February 4, 2009

Category Error

By: Damir Marusic

A marine writes to Andrew Sullivan (in part):

…I recalled our training on Iraqi culture prior to our deployment.  A professor from Georgetown University had warned us (mostly college educated officers) how different it would be to interact with illiterate people.  Most people in Al Anbar could not read, she said, and therefore they had only their limited personal experience, and the words of their elders, to provide context to their reality.  For a literate person, it is virtually impossible to comprehend how an illiterate person processes information.  How true this observation turned out to be. The idea that our civilian leadership thought liberal democracy would spring up naturally in this environment still seems incomprehensibly foolish to me.

I highlight this passage in the context of the Kennelly/Larison/Peters debate. Peters’ article is so offensive because it pegs the difference between us and “them” as one of “values”. That this is a gross oversimplification of things is wonderfully highlighted in the above-quoted passage.

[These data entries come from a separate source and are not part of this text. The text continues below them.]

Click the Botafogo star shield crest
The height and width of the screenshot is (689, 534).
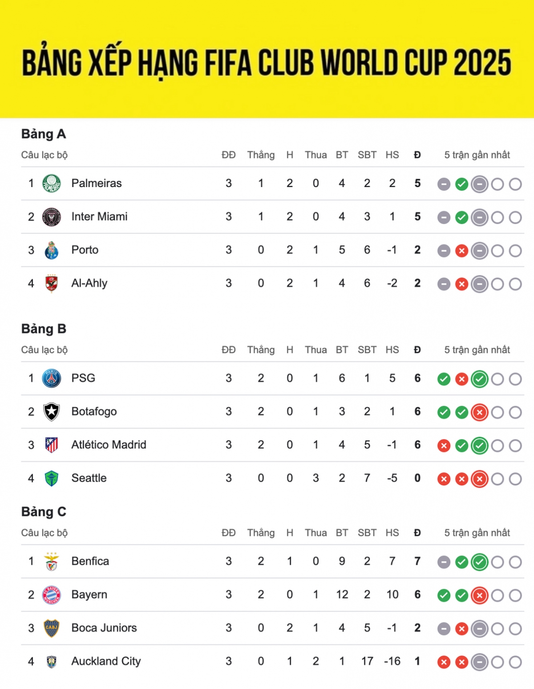(52, 412)
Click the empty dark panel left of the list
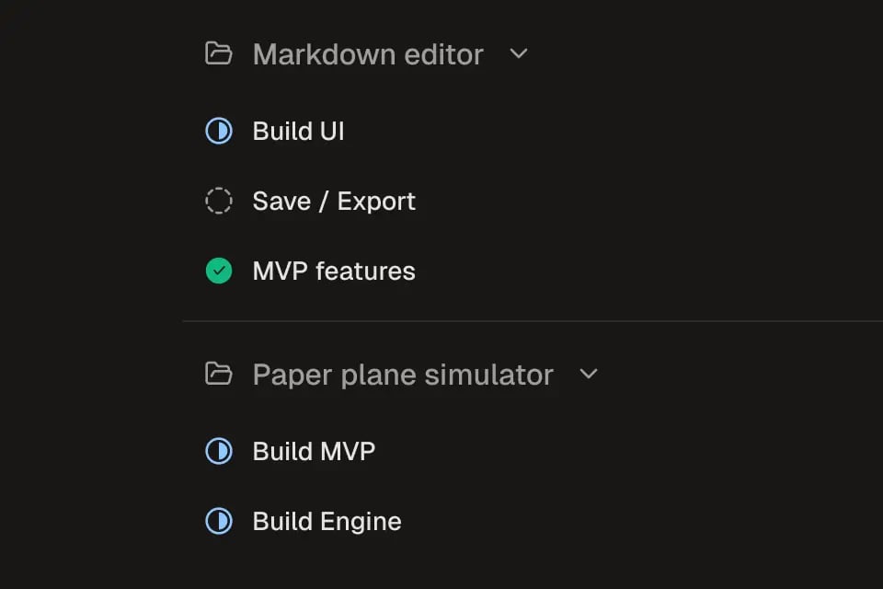 point(90,295)
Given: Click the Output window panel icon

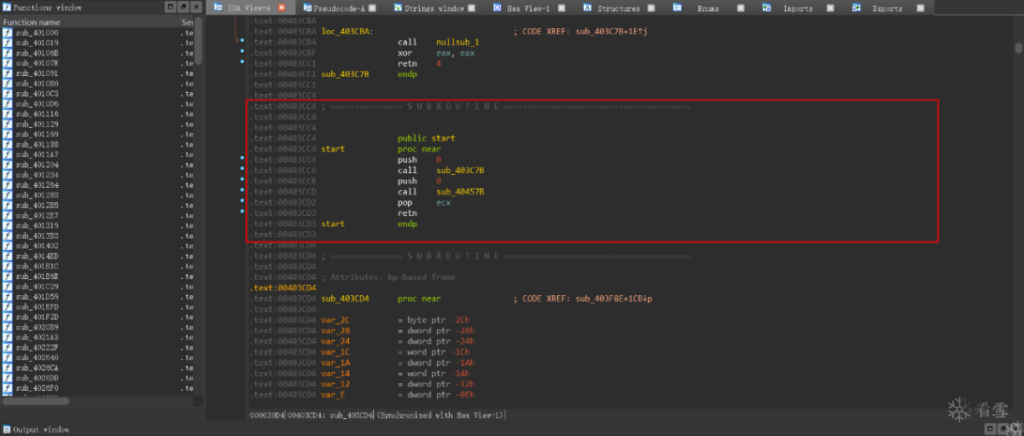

Compare it with Peters’ insights:

So: These humanoid forms with which we must deal don’t all want or value the same things we do. They form different social aggregates and exchange goods and services within wildly different parameters (and exhibit hypocritical sexual tastes that diverge from procreative mandates – ask our troops about that).

How “these humanoid forms” view sex and trade is very much besides the point when it comes to our failures to “fix” their societies. And this is giving Peters all too much credit in assuming that he can accurately divine any sort of values system from interacting with our alien enemy in the first place.

[EDIT: I’ve changed the post subject to be less vituperative. There’s no need to go there, regardless of my feelings on the quality of Peters’ argument.]